Both genders are vulnerable to the disease. The slight female preponderance, similar to that reported in other studies, is believed to be the result of women being more sensitive to cosmetic disfigurement and therefore more likely than men to present for treatment.
A study in Ibadan, Nigeria of 64 cases of vitiligo found no history of the disease in families; however, in our series, 18% of subjects had a positive family history of vitiligo, which is similar to the findings from other parts of the world (6.25–38% of patients with a family history of vitiligo). The inheritance pattern is not fully established; some studies seem to suggest an autosomal dominant gene with variable expression and incomplete penetrance.

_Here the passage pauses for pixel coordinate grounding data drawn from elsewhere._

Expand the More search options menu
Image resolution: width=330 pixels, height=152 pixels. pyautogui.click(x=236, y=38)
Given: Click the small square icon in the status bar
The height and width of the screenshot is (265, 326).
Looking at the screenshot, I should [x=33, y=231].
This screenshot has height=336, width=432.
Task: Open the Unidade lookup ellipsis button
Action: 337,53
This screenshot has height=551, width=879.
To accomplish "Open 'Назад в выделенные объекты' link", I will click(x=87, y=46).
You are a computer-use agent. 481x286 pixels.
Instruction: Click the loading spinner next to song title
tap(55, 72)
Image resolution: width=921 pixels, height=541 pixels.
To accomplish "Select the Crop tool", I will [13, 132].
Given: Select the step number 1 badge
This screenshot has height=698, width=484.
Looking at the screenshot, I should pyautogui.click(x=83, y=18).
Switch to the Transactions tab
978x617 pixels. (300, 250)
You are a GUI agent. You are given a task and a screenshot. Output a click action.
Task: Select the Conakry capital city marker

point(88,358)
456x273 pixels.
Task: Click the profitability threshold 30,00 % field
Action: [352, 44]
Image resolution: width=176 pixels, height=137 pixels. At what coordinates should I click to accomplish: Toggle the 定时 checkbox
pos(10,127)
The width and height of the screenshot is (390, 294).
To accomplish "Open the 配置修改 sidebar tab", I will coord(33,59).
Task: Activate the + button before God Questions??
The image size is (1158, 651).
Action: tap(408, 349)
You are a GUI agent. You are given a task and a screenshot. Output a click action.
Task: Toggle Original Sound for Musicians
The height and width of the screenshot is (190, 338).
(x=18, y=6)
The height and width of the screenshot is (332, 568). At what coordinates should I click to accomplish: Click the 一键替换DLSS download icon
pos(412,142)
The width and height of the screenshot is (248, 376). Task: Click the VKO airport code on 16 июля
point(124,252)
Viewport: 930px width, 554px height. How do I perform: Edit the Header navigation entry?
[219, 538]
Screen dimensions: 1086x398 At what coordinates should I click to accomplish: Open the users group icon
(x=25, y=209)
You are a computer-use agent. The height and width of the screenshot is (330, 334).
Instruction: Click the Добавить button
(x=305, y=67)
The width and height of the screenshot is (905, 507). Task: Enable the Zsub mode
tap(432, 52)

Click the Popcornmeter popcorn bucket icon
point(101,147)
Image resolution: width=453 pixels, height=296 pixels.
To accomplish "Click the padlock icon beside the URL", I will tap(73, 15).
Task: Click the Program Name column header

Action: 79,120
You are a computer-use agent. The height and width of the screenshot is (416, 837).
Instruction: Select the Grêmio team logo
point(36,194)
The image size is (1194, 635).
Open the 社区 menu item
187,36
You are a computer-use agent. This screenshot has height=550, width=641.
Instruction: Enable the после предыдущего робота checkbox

Most of our patients had lesions on exposed parts of the limbs (32%), face (18.2%), and head and neck (9.1%). Other parts involved were the trunk (23.8%) and the mucous membranes (7.4%). The ratio of the various clinical types of vitiligo, namely focal, segmented, and generalized, was similar to
that found in other regions of the world.
Vitiligo was associated with other systemic diseases in 3.4% of subjects. The
incidence of thyroid disease in vitiligo has been reported to vary from 1.3 to 30%. The incidence of thyroid disease in this study was 0.6%, probably because only those with clinical
features were screened.
The suggestion by Ochi and DeGroot that vitiligo associated with thyroid disease classically
involves the palms and soles was not evident in our two patients. Diabetes mellitus is thought to occur in 1–7.1% of patients with vitiligo.
Only 1.7% of our study subjects had diabetes mellitus; this was no different from the prevalence
of diabetes mellitus (1.7%) in the general Nigerian population.
Other systemic diseases discovered in our patients were anemia (0.8%), with a mixed microcytic and macrocytic picture, and leukemia (0.3%). The objective of the treatment of vitiligo is to satisfy the cosmetic needs of the patients. Most patients were satisfied with cosmetic camouflage, once they and their family had been assured that they did not have leprosy. Interestingly, in the patient with leukemia, the vitiligo was completely cured after pulses of cytotoxic therapy for leukemia.
Discussion
The characteristic appearance of vitiligo on darkly pigmented skin and the social stigmatization of patients in a society in which leprosy is endemic usually encourage patients to seek treatment in specialist units that offer the best available therapy. Thus, the data presented in this report, although hospital-based,probably approximate the true pattern of vitiligo in this region.